++++ Records to process ++++
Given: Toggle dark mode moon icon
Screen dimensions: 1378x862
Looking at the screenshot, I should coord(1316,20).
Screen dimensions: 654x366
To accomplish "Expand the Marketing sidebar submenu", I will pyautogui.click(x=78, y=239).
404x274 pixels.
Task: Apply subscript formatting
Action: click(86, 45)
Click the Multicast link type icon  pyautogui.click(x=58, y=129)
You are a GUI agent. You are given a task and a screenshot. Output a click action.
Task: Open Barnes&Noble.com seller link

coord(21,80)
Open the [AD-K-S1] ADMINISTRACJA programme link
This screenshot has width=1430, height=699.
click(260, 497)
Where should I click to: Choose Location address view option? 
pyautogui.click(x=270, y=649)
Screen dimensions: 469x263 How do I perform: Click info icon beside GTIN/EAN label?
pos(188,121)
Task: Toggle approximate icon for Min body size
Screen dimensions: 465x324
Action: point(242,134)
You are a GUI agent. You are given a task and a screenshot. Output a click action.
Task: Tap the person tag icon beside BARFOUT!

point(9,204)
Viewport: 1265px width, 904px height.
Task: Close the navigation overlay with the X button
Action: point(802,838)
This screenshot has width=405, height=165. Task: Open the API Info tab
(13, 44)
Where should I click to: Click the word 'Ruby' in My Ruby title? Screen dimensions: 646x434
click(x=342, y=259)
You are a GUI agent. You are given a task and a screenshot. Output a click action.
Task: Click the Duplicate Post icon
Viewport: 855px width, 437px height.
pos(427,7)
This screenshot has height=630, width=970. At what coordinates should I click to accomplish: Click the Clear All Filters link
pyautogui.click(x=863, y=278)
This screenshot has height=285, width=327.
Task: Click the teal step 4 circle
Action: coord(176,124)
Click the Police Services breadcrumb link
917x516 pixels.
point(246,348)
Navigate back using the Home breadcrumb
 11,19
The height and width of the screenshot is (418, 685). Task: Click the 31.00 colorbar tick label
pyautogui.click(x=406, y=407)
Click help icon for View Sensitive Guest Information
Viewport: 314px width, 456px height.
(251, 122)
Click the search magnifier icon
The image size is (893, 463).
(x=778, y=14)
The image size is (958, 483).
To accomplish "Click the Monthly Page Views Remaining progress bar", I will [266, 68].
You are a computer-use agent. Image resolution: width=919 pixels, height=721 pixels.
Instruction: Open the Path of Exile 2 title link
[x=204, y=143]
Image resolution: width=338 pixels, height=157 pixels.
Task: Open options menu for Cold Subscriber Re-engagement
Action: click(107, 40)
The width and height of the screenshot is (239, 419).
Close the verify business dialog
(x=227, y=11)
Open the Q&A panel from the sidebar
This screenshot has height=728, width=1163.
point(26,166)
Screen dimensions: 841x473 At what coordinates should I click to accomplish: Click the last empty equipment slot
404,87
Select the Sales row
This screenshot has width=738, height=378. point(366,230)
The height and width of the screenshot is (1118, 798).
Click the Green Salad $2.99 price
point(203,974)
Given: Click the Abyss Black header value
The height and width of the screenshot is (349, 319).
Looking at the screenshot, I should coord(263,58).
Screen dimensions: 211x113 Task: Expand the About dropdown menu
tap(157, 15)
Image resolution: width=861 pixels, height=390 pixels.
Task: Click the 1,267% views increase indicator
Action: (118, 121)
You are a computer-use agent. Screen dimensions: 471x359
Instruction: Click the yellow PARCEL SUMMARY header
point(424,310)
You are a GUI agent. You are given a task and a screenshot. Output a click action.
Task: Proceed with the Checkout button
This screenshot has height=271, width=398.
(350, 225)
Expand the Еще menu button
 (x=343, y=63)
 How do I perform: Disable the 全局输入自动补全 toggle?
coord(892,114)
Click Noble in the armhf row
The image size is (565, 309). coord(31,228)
++++
### Problem to solve
Write out all of the lines again, replacing each "GUI agent" with "interface agent" and leaving every other part unchanged.

### Answer to this problem
Given: Toggle dark mode moon icon
Screen dimensions: 1378x862
Looking at the screenshot, I should coord(1316,20).
Screen dimensions: 654x366
To accomplish "Expand the Marketing sidebar submenu", I will pyautogui.click(x=78, y=239).
404x274 pixels.
Task: Apply subscript formatting
Action: click(86, 45)
Click the Multicast link type icon  pyautogui.click(x=58, y=129)
You are a interface agent. You are given a task and a screenshot. Output a click action.
Task: Open Barnes&Noble.com seller link

coord(21,80)
Open the [AD-K-S1] ADMINISTRACJA programme link
This screenshot has width=1430, height=699.
click(260, 497)
Where should I click to: Choose Location address view option? 
pyautogui.click(x=270, y=649)
Screen dimensions: 469x263 How do I perform: Click info icon beside GTIN/EAN label?
pos(188,121)
Task: Toggle approximate icon for Min body size
Screen dimensions: 465x324
Action: point(242,134)
You are a interface agent. You are given a task and a screenshot. Output a click action.
Task: Tap the person tag icon beside BARFOUT!

point(9,204)
Viewport: 1265px width, 904px height.
Task: Close the navigation overlay with the X button
Action: point(802,838)
This screenshot has width=405, height=165. Task: Open the API Info tab
(13, 44)
Where should I click to: Click the word 'Ruby' in My Ruby title? Screen dimensions: 646x434
click(x=342, y=259)
You are a interface agent. You are given a task and a screenshot. Output a click action.
Task: Click the Duplicate Post icon
Viewport: 855px width, 437px height.
pos(427,7)
This screenshot has height=630, width=970. At what coordinates should I click to accomplish: Click the Clear All Filters link
pyautogui.click(x=863, y=278)
This screenshot has height=285, width=327.
Task: Click the teal step 4 circle
Action: coord(176,124)
Click the Police Services breadcrumb link
917x516 pixels.
point(246,348)
Navigate back using the Home breadcrumb
 11,19
The height and width of the screenshot is (418, 685). Task: Click the 31.00 colorbar tick label
pyautogui.click(x=406, y=407)
Click help icon for View Sensitive Guest Information
Viewport: 314px width, 456px height.
(251, 122)
Click the search magnifier icon
The image size is (893, 463).
(x=778, y=14)
The image size is (958, 483).
To accomplish "Click the Monthly Page Views Remaining progress bar", I will [266, 68].
You are a computer-use agent. Image resolution: width=919 pixels, height=721 pixels.
Instruction: Open the Path of Exile 2 title link
[x=204, y=143]
Image resolution: width=338 pixels, height=157 pixels.
Task: Open options menu for Cold Subscriber Re-engagement
Action: click(107, 40)
The width and height of the screenshot is (239, 419).
Close the verify business dialog
(x=227, y=11)
Open the Q&A panel from the sidebar
This screenshot has height=728, width=1163.
point(26,166)
Screen dimensions: 841x473 At what coordinates should I click to accomplish: Click the last empty equipment slot
404,87
Select the Sales row
This screenshot has width=738, height=378. point(366,230)
The height and width of the screenshot is (1118, 798).
Click the Green Salad $2.99 price
point(203,974)
Given: Click the Abyss Black header value
The height and width of the screenshot is (349, 319).
Looking at the screenshot, I should coord(263,58).
Screen dimensions: 211x113 Task: Expand the About dropdown menu
tap(157, 15)
Image resolution: width=861 pixels, height=390 pixels.
Task: Click the 1,267% views increase indicator
Action: (118, 121)
You are a computer-use agent. Screen dimensions: 471x359
Instruction: Click the yellow PARCEL SUMMARY header
point(424,310)
You are a interface agent. You are given a task and a screenshot. Output a click action.
Task: Proceed with the Checkout button
This screenshot has height=271, width=398.
(350, 225)
Expand the Еще menu button
 (x=343, y=63)
 How do I perform: Disable the 全局输入自动补全 toggle?
coord(892,114)
Click Noble in the armhf row
The image size is (565, 309). coord(31,228)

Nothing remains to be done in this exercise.